When did you start developing apps for the iPhone? Did you have previous experience as a developer?

Our team got our start about a year ago doing iPhone apps at a major media company. We built an accelerometer-based adaptation of an existing mobile game, and the resulting game has been a solid performer in the kid's game section of the App Store. When our department downsized, we decided to develop for ourselves. Between us, we have decades of developer experience outside of mobile, and a fair amount of mobile experience (BREW, Java) as well. We're mostly new to Mac OS programming, but not to the Unix world in general, and we have worked in areas like animation and in embedded programming in the past. I started out developing in aerospace, myself.

What / how many apps have you made so far?

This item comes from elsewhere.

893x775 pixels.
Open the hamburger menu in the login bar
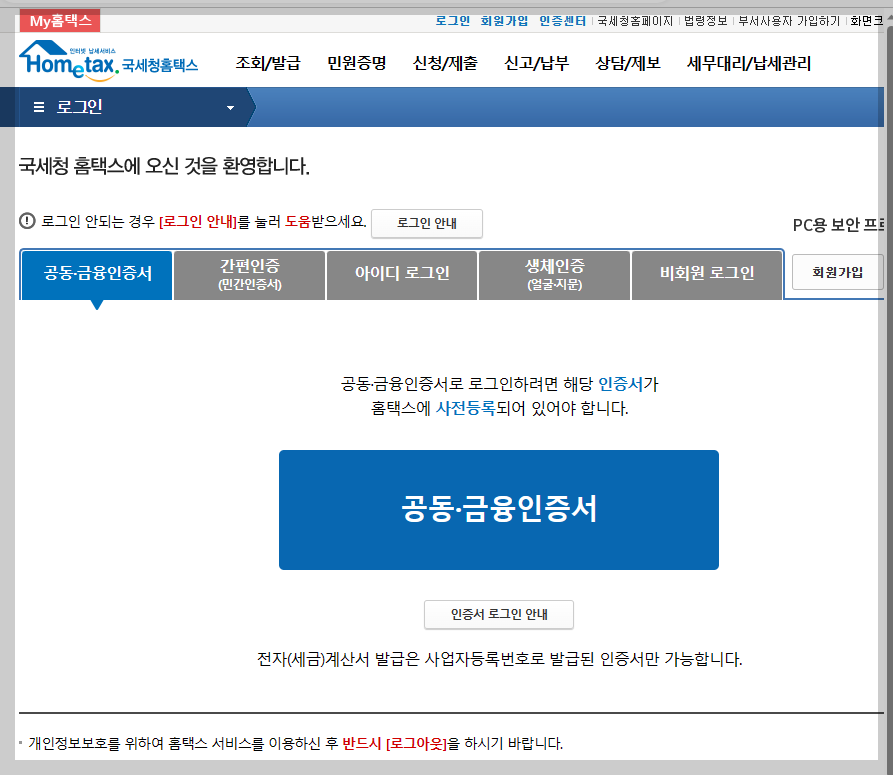[37, 108]
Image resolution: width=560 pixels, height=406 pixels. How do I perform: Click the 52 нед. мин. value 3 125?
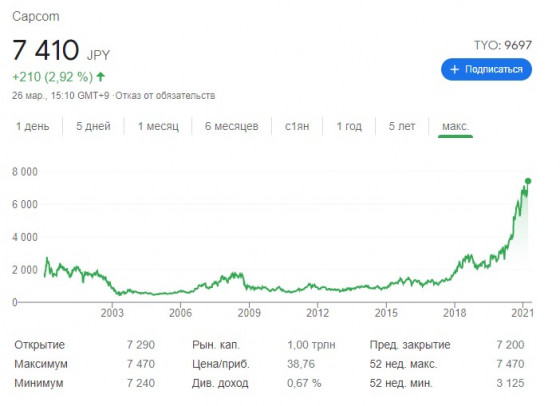(510, 383)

Our first app is iBuddha — you rub the Laughing Buddha's belly, he laughs, you get a fortune. We issued a paid version and also a free version with a smaller number of fortunes. It's been a great learning experience, we figured we'd start small, but we also like the way the app turned out. We have set a positive tone with the fortunes, and everyone who sees the app gets at least a chuckle out of the belly rubbing mechanic.

What type of apps/games/software inspires you? Where do you get your ideas?

I'm inspired by apps that extend the phone so seamlessly that you use them every day. I used to play stylus-based games on the Ninetendo DS a lot — I like games which accessible user interfaces. I figure if you have to memorize a bunch of buttons, you're working, not playing. The iPhone takes that ease of use even further. Ideas for the iPhone are everywhere, you need only ask yourself whether you'd like to have this functionality or information in your pocket.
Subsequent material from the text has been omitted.